Previous studies have reported that, in working memory, the processing of visuospatial information and phonological information have different neural bases. However, in these studies, memory items were presented via different modalities. Therefore, the modality in which the memory items were presented and the strategy for memorizing them were not rigorously distinguished. In the present study, we explored the neural basis of two working memory strategies. Nineteen right-handed young adults memorized seven sequential directions presented visually in a task in which the memory strategy was either visuospatial or phonological (visuospatial/phonological condition). Source amplitudes of theta-band (5–7 Hz) rhythm were estimated from magnetoencephalography during the maintenance period and further analyzed using cluster-based permutation tests.
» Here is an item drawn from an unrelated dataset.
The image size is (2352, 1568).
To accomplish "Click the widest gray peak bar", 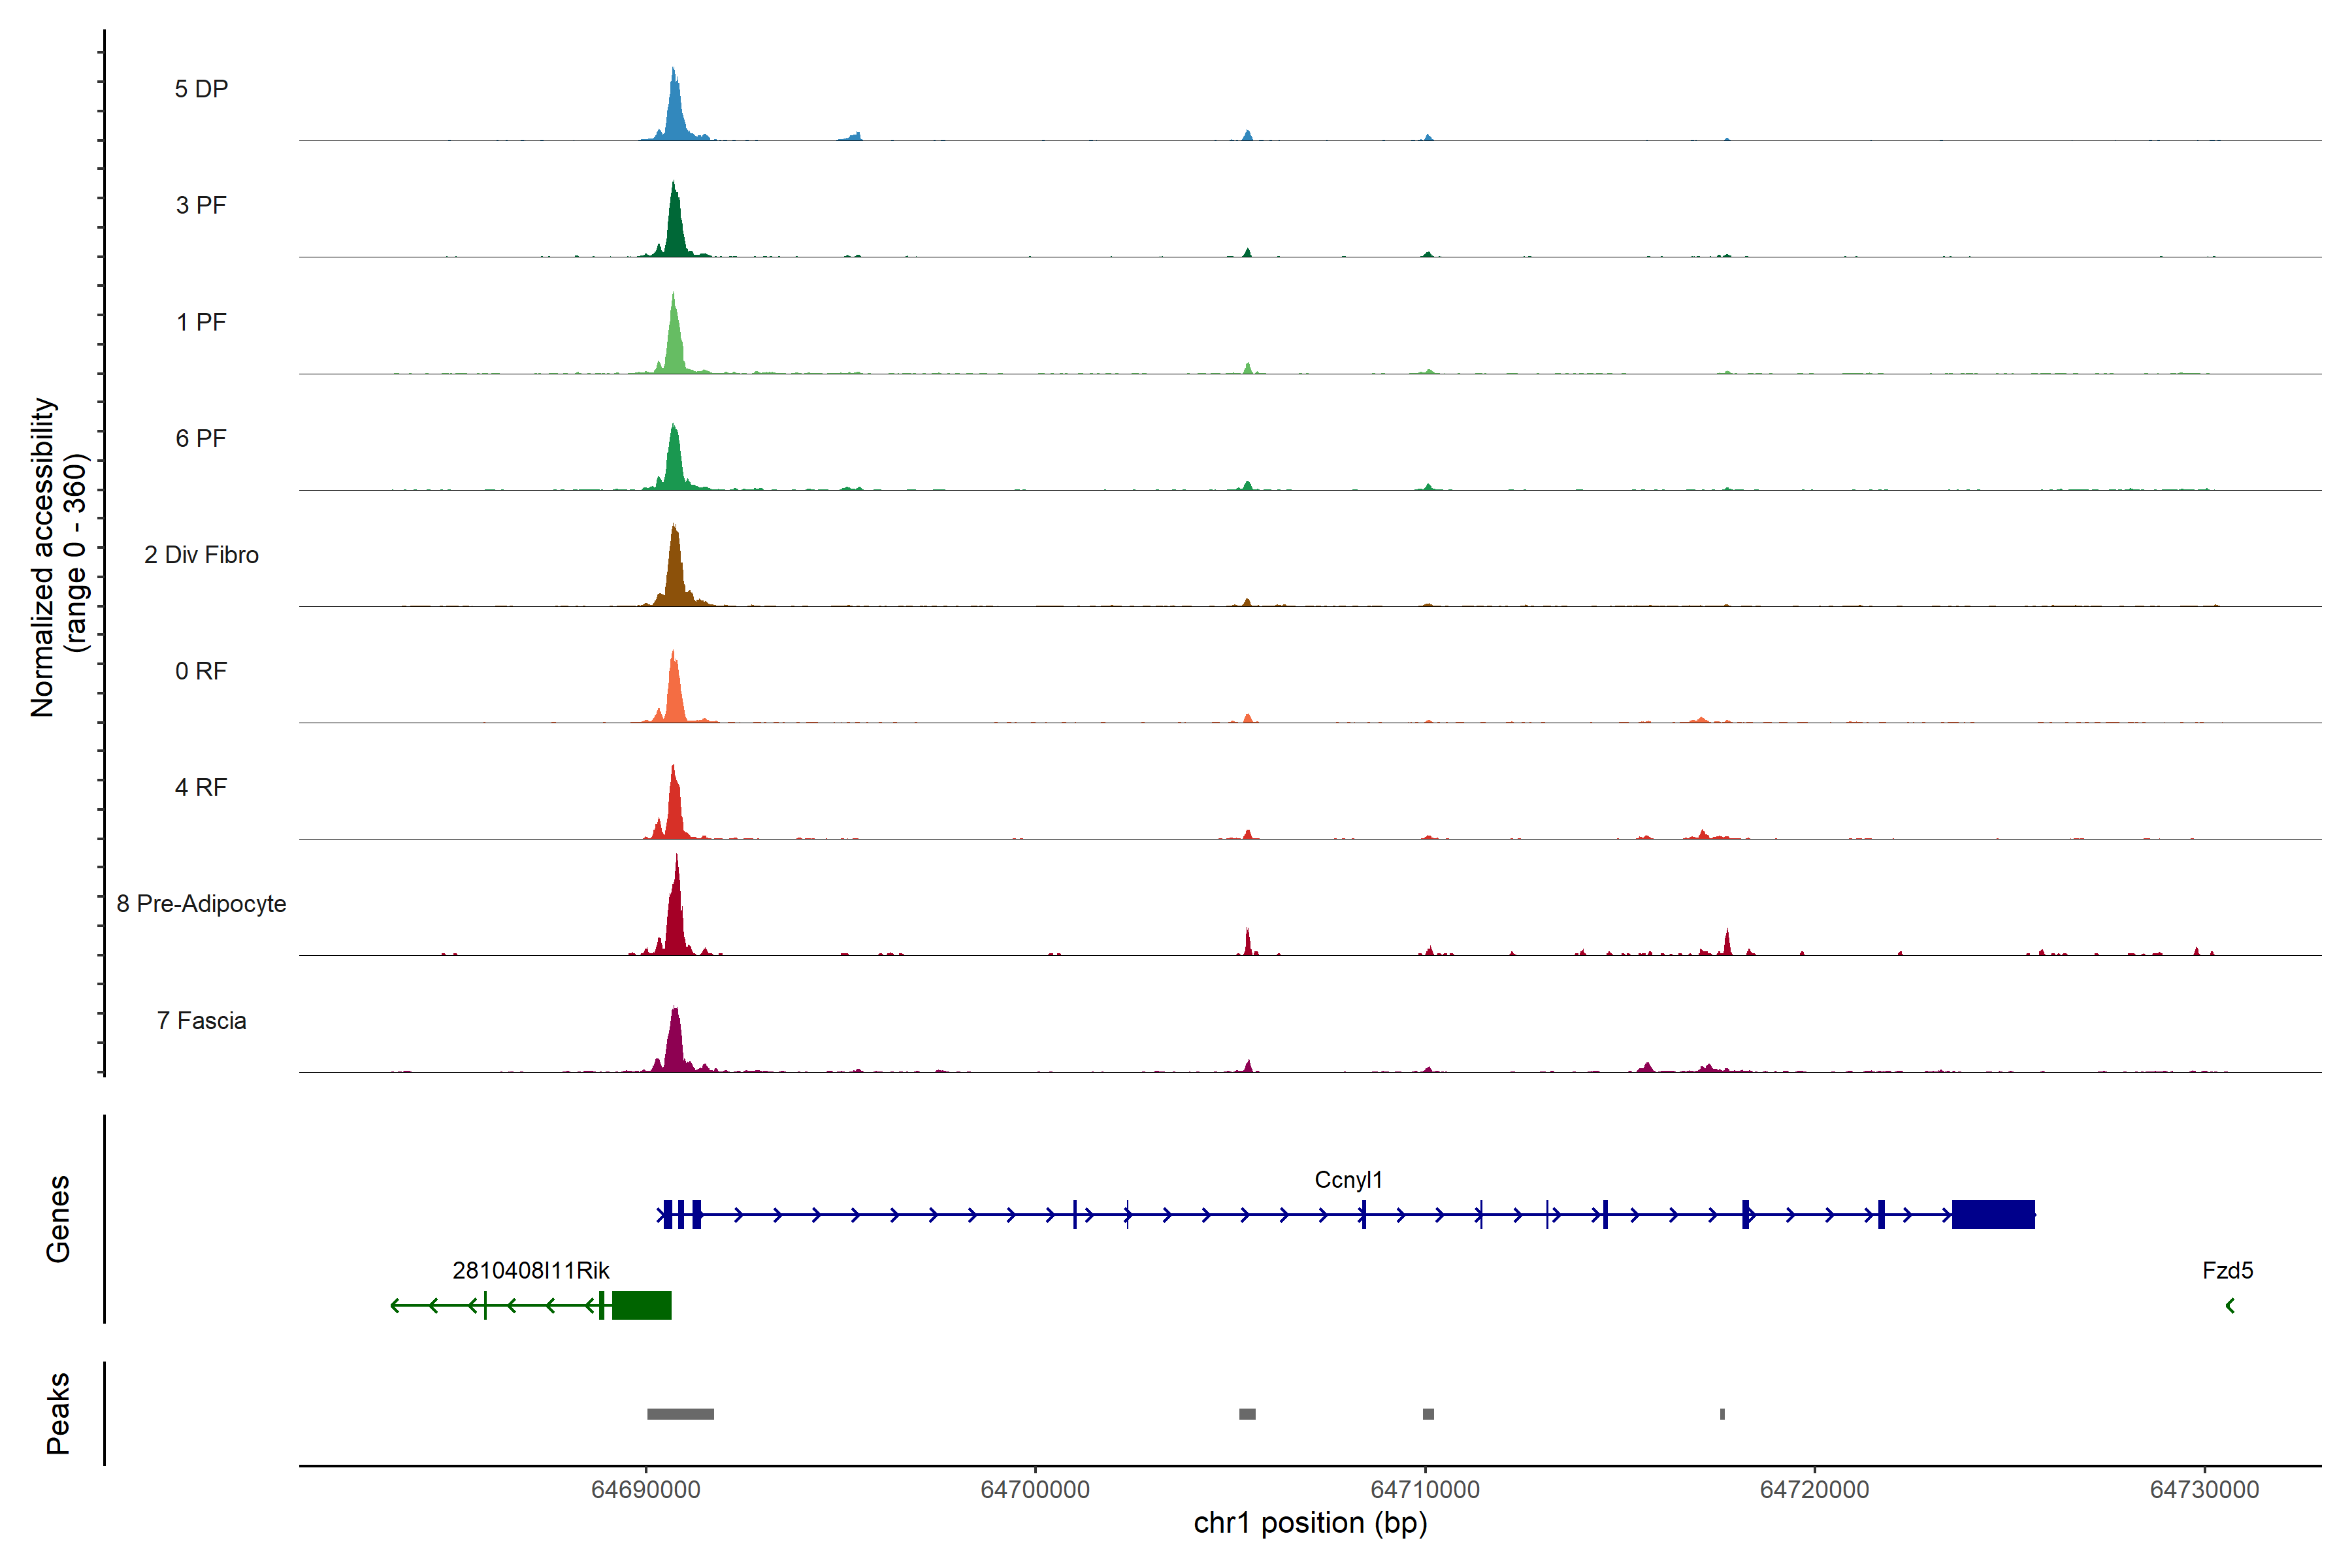I will pos(680,1414).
Behavioral results revealed that the accuracy rates showed no significant differences between conditions, while the reaction time in the phonological condition was significantly longer than that in the visuospatial condition. Theta activity in the phonological condition was significantly greater than that in the visuospatial condition, and the cluster in spatio-temporal matrix with p < 5% difference extended to right prefrontal regions in the early maintenance period and right occipito-parietal regions in the late maintenance period. The theta activity results did not indicate strategy-specific neural bases but did reveal the dynamics of executive function required for phonological processing. The functions seemed to move from attention control and inhibition control in the prefrontal region to inhibition of irrelevant information in the occipito-parietal region.